Rencana awal, Yoga dan adik gue paling bontot, Vanny, akan ikut serta menghadiri perayaan wisuda Andi. Namun Yoga masih harus menjalani sidang pada saat Emak dan Ayah berangkat. Ya sudahlah, akhirnya Mak dan Ayah saja yang pergi. Tiba di Banda, malamnya Ayah menginap di kost-an Andi, sementara Emak bareng gue. Semalam saja bareng Emak, kamar gue rasanya kayak hidup banget gitu lho ya. Gak tau kenapa. Hehe.. 

Setelah bermufakat, akhirnya Ayah mengalah, dan diputuskan Emak lah yang akan masuk ke gedung perayaan wisuda oleh karena undangan yang dibagikan ke para wisudawan hanya untuk satu orang. Rencananya gini, Ayah mau melobi yang jagain pintu. Kali aja jebol. Gue sih udah yakin gak bakalan bisa, dan mencoba meyakinkan Ayah. Tapi Ayah inih! Hmmm,, gitulah ya.^^

Ayah dan Emak sempat kecewa, sebab Andi lulus cumlaude, namun undangannya cuma satu. Hmmm.. Gue bisa ngerasain gimana dilemanya adik gue harus memilih antara Emak atau Ayah yang harus masuk. Mungkin kalau gue dulu udah wisuda bakal dilema kayak gitu juga. Huft!

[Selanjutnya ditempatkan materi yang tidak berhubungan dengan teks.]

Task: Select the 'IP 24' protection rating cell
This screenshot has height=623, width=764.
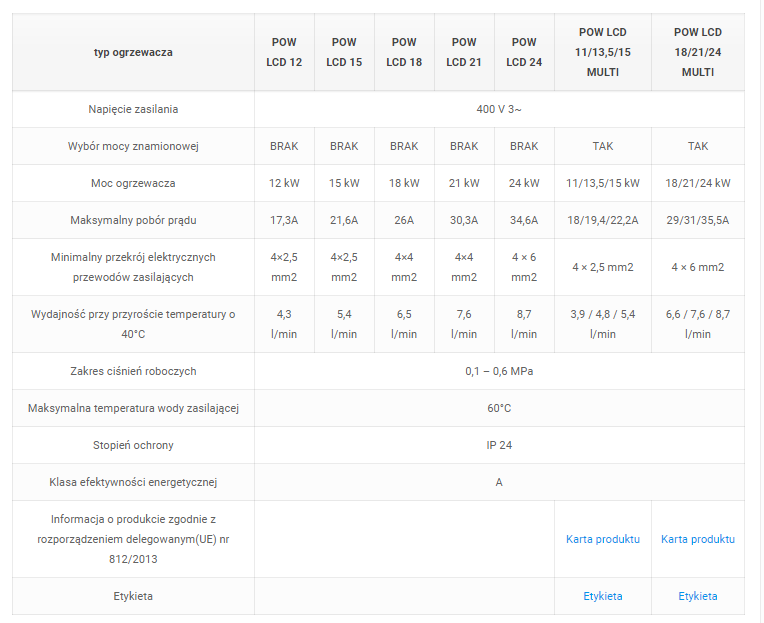Action: [499, 445]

Esoknya hujan lebat, Alhamdulillah yang wisuda adik gue ini cowok. Gak begitu ribet lah dengan pernak pernik hiasan dan riasan. Tapi Emak gue...

“Sayang kali anak mamak ini. Gimana ya? Hujan pula jam segini. Eka ada payung?”, tanya Emak dengan raut wajah penuh cemas dan harap.

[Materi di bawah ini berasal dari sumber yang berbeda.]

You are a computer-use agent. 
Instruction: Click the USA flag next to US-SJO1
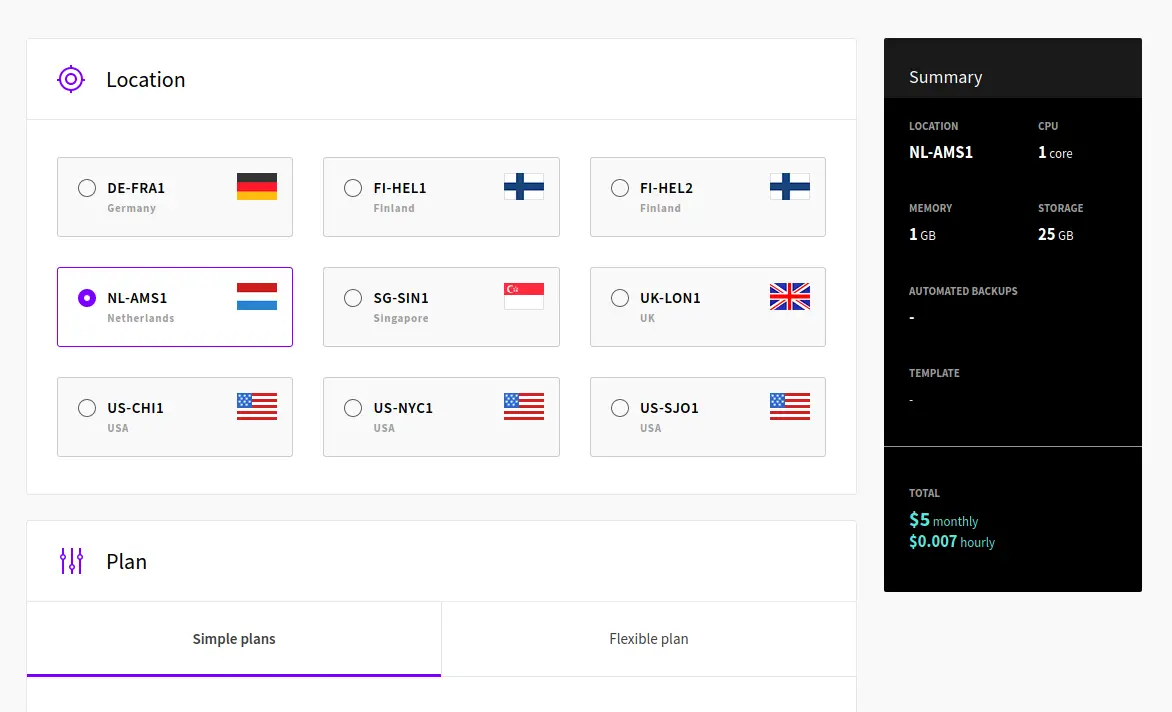[790, 406]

Gue sih santai aja, meeen. Jarak kost-an Andi dengan gedung nggak lah jauh-jauh amat. Ibarat kata, ngesot juga sampai. Tapi Emak inih! Gitulah yaa.. hehe.. Jadi, gue sebisa mungkin mencoba santai dan nggak panik. Kalau gue juga panik, Mak panik. Duh, gak sanggup pikir. 

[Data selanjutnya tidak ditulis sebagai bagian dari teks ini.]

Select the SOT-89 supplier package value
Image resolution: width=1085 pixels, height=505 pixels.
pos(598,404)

Sedari tadi pagi Emak sudah siap, sudah rapi, dan begitu bersemangat. Gue juga, meski belum mandi. Hanya sikat gigi dan semprot sana sini. Gue ngiranya gini, gue hanya mengantar Emak saja, dan Ayah juga bisa masuk ke ruangan sebab Ayah malamnya pede sekali akan berhasil melobi yang jagain pintu masuk. Jadi ngapain gue nunggu lama-lama di luar gedung, mending gue balik ke kost-an kan ya. Pukul 11 nanti gue mandi dan kemas-kemas. Gitu sih gue mikirnya. Namun yang terjadi....

Ayah gagal masuk ruangan dan gue mesti nemenin Ayah di luar gedung, tepatnya di tenda yang disediakan pihak penyelenggara wisuda. Buset dah, ini gue belum mandi lho ya dan pakaian gue, dah lah gak tau bilang. Biasanya sih, gue pede-pede aja keluar seperti itu. Namun ini, acara wisuda bro. Masak gue sendiri yang ngegembel. “Plis ya Allah, jangan pertemukan hamba dengan yang mengenal hamba”, doa pagi gue.

Alhamdulillah Allah gak ngebiarin gue berlama-lama menunduk malu. Ayah dipertemukan dengan teman kerjanya dulu. Bincang-bincang hangat pun terjalin. Yes, ini saatnya gue beraksi. Gue segera pamitan ke Ayah untuk balik ke kost sebab mendadak gue mules. Ini biasa terjadi kalau gue ngeliat orang rame. Huft! Malas li da. 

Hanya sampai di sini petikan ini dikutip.